Publication of Supplementary Offering Circular

07 Jul 2022

6 July 2022

United Utilities Group PLC - LEI: 2138002IEYQAOC88ZJ59
United Utilities PLC - LEI: 213800KYT12UFB2VE455
United Utilities Water Finance PLC - LEI: 213800313INX42GDLR44
United Utilities Water Limited - LEI: 213800RQ5FMB2GQ69174

Publication of Supplementary Offering Circular

The following supplementary offering circular has been approved by the Financial Conduct Authority and is available for viewing:

Supplementary offering circular dated 6 July 2022 (the "Supplement") to the offering circular dated 26 November 2021 (the "Offering Circular", which definition includes the Offering Circular as supplemented on 30 May 2022), relating to United Utilities PLC and United Utilities Water Finance PLC's multi-issuer GBP 10,000,000,000 Euro Medium Term Note Programme (the "Programme"). Each of United Utilities PLC and United Utilities Water Finance PLC is an issuer under the Programme. Notes issued by United Utilities Water Finance PLC will be guaranteed by United Utilities Water Limited.

To view the full Supplement, please click the link below:

A copy of the Supplement has been submitted to the National Storage Mechanism and will shortly be available for inspection at

For further information, please contact Brendan Murphy, Treasurer, United Utilities Group PLC, on 0345 070 2426.

United Utilities Group PLC's ordinary shares trade on the London Stock Exchange and its ADRs, each equal to two ordinary shares, trade over the counter under the Trading Symbol 'UUGRY'.


Please note that the information contained in the Supplement may be addressed to and/or targeted at persons who are residents of particular countries (specified in the Offering Circular) only and is not intended for use and should not be relied upon by any person outside these countries and/or to whom the offer contained in the Offering Circular is not addressed. Prior to relying on the information contained in the Supplement you must ascertain from the Offering Circular whether or not you are part of the intended addressees of the information contained therein.

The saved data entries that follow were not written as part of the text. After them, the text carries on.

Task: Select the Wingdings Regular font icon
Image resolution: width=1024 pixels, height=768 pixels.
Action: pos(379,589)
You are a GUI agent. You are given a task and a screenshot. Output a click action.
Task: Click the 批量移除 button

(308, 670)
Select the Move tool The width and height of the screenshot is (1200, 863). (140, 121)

In particular, the Offering Circular (as supplemented by the Supplement) does not constitute an offer of securities for sale in the United States. This is not for distribution in the United States. The securities described herein have not been, and will not be, registered under the U.S. Securities Act of 1933, as amended (the "Securities Act"), or under any relevant securities laws of any state of the United States of America and are subject to U.S. tax law requirements. Subject to certain exceptions, the securities may not be offered or sold within the United States or to, or for the account or benefit of, U.S. persons or to persons within the United States of America, as such terms are defined in Regulation S under the Securities Act. There will be no public offering of the securities in the United States.